On 2012年10月15日 14:22, Hu Tao wrote:
On Fri, Oct 12, 2012 at 01:27:27PM +0800, Osier Yang wrote:
These 3 elements conflicts with each other in either the doc or the underlying codes are. This is to propse a solution.
Before writing any codes, I want to see if the principle is correct, any advise is welcomed.
Current problems:
Problem 1:
The doc shouldn't simply say "These settings are superseded by CPU tuning. " for element<vcpu>. As except the tuning,<vcpu> allows to specify the current, maxmum vcpu number. Apart from that, <vcpu> also allows to specify the placement as "auto", which binds the domain process to the advisory nodeset from numad.
Problem 2:
Doc for<vcpu> says its "cpuset" specify the physical CPUs that the vcpus can be pinned. But it's not the truth, as actually it only pin domain process to the specified physical CPUs. So either it's a document bug, or code bug.
Problem 3:
Doc for<vcpupin> says it supersed "cpuset" of<vcpu>, it's not quite correct, as each<vcpupin> specify the pinning policy only for one vcpu. How about the ones which doesn't have <vcpupin> specified? it says the vcpu will be pinned to all available physical CPUs, but what's the meaning of attribute "cpuset" of<vcpu> then?
Problem 4:
Doc for<emulatorpin> says it pin the emulator threads (domain process in other context, perhaps another follow up patch to cleanup the inconsistency is needed) to the physical CPUs specified its attribute "cpuset". Which conflicts with <vcpu>'s "cpuset". And actually in the underlying codes, it set the affinity for domain process twice if both "cpuset" for<vcpu> and<emulatorpin> are specified, and<emulatorpin>'s pinning will override<vcpu>'s.
Problem 5:
When "placement" of<vcpu> is "auto" (I.e. uses numad to get the advisory nodeset to which the domain process is pinned to), it will also be overridden by<emulatorpin>,
This patch is trying to sort out the conflicts or bugs by:
1) Don't say<vcpu> is superseded by<cputune>
You mean in the documentation of XML format?
Yes.
Acutally the VCPUs placement settings of<vcpu> will be overrided by those of<cputune>. So I think it's better to keep the words in doc to make users aware of this.
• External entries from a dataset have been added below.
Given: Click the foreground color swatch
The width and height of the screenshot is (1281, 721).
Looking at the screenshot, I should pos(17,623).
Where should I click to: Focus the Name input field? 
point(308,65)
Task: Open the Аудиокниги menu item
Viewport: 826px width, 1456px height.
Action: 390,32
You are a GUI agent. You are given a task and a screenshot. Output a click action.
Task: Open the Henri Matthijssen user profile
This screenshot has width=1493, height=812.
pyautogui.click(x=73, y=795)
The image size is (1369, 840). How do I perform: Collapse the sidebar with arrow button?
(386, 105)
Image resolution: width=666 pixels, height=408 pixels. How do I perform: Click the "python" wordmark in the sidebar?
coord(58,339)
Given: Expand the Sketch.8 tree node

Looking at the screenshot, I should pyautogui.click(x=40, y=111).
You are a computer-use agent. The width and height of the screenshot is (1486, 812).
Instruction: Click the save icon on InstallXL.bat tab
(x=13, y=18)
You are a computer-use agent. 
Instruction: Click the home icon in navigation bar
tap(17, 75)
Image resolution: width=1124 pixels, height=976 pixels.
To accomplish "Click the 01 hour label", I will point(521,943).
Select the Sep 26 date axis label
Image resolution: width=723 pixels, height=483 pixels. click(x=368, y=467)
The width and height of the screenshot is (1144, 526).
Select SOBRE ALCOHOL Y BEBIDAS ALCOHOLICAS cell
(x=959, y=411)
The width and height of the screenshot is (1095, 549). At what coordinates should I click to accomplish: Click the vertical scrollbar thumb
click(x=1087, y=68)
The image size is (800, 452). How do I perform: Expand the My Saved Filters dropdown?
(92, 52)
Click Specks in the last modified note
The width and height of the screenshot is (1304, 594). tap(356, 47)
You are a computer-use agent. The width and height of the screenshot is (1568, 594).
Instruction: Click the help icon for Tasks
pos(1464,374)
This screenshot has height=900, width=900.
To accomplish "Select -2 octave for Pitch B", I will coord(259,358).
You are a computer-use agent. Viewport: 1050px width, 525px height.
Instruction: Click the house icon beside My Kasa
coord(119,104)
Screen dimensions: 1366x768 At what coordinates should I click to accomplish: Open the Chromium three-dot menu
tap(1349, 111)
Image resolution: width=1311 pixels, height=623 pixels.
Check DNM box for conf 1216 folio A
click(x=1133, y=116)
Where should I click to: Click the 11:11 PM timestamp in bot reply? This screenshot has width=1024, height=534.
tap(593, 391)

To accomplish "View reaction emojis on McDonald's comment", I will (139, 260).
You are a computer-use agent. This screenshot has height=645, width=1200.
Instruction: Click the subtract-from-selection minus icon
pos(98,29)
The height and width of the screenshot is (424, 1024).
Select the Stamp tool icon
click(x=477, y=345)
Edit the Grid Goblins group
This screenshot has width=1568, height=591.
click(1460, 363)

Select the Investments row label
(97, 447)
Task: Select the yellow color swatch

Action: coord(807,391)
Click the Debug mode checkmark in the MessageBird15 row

The problem is <vcpu> not only defines the vcpu affinities. And in the new design (see following), "cpuset" of <vcpu> defines the **default** placement for both domain process (emulator threads in emulatorpin context) and vcpu threads. For vcpus which doesn't have <vcpupin> specified, they still inherit the default placement. Also domain process will be pinned to the default placement if <emulatorpin> is not specified.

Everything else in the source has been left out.